Ever wonder what out-of-print really means, or why some books are available for KCLS to buy after they are first published while others aren’t? Selection Librarian Brenna helped us demystify the answers to these frequently asked questions!

Publishers and movie studios decide what stays in print. Books and movies are typically assigned a “print run” by their publishers. Once those print runs sell out, the publisher may or may not decide to release another print. They typically base their decisions upon sales and demand data. Basically, popularity determines if something stays in print. Sometimes, if there is enough demand over time, a publisher may choose to reprint or issue a new edition of a title that has gone out-of-print.

A change in the circumstances of the author or the topic can also prompt a reprint, and rights play a part. Publishers and authors must agree to terms and may prevent each other
from reprinting items or limit how they make a title available, depending on their contracts.
When items are old enough (like Shakespeare), they go “out of copyright” and become the public
domain. That’s why we see so many versions of classics. That timeframe keeps changing due to
companies and estates who don’t want their material to ever go “out of copyright.” The general
rule now is 70 years after the death of the author and 95 to 120 years after creation/publication for works of corporate authorship.

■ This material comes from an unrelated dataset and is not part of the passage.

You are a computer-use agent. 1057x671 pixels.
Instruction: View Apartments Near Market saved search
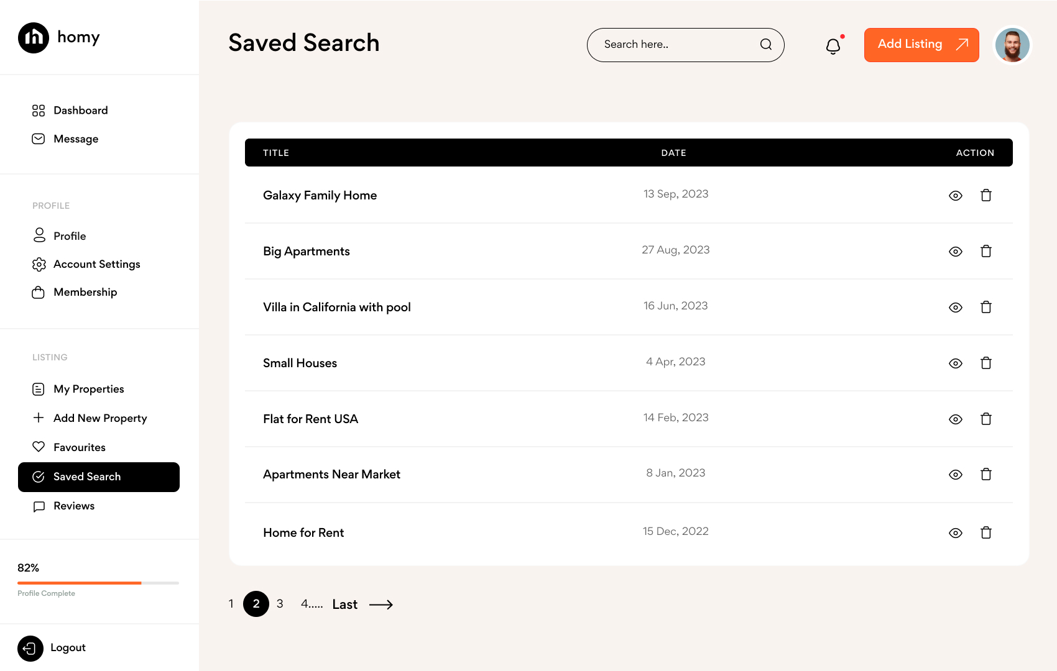(x=956, y=475)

Out-of-print, for our purposes, means no longer available new on the retail market. Many out-of-print items remain available in the used or secondhand market, but as item quality varies greatly and the ability to fulfill more demand is limited, our current practice is to only buy new materials for library patrons to borrow. Print-on-demand has become a new option in recent years, but it is still an expensive process and most often applies to vanity or self-published items. A few movie studios have made their classics print-on-demand, although they sometimes use a cheaper DVD R format. Given the rise of self-publishing, we will likely see changes in printing and copyright in the coming years.

In the meantime, we’ll continue to do our best by our patrons and replace popular titles when possible!